The Northumberland County Show is an annual one-day agricultural show which takes place in May in Northumberland, England. The show began in the 1830s. Since 2013 the show has been held in the grounds of Bywell Hall in Bywell, near Stocksfield, about 14 mi west of Newcastle upon Tyne. In 2019 the show had an attendance of just over 23,000 visitors. The 2020 and 2021 shows were cancelled due to the coronavirus pandemic. The 2024 show featured accessibility improvements, including Braille signage, sign language interpretation, and volunteers trained in dementia awareness.

== History ==
The Northumberland County Show is an annual one-day agricultural show which takes place in May in Northumberland, England. The show is organised by the Tynedale Agricultural Society, and has been running since the 1830s, although it has had several different names in that time. Since 2013 the show has been held in the grounds of Bywell Hall in Bywell, near Stocksfield, about 14 mi west of Newcastle upon Tyne. Prior to 2013 it was held at Tynedale Rugby Club in Corbridge.

In 2019 the show had an attendance of just over 23,000 visitors.

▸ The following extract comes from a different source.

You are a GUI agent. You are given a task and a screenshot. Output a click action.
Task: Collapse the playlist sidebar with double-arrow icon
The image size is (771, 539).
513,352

The 2020 and 2021 shows were cancelled due to the coronavirus pandemic. Previous cancellations occurred during the World Wars, and the foot and mouth epidemic. The 2023 show featured camel racing as a main event. In 2024, the show was billed as the 'most accessible ever', with social media updates on ground conditions for wheelchair users, Braille signage, a British sign language interpreter, accessible toilets, and volunteers trained in dementia awareness.

The 2026 show had an attendance of 26,339, the highest number of visitors for a decade.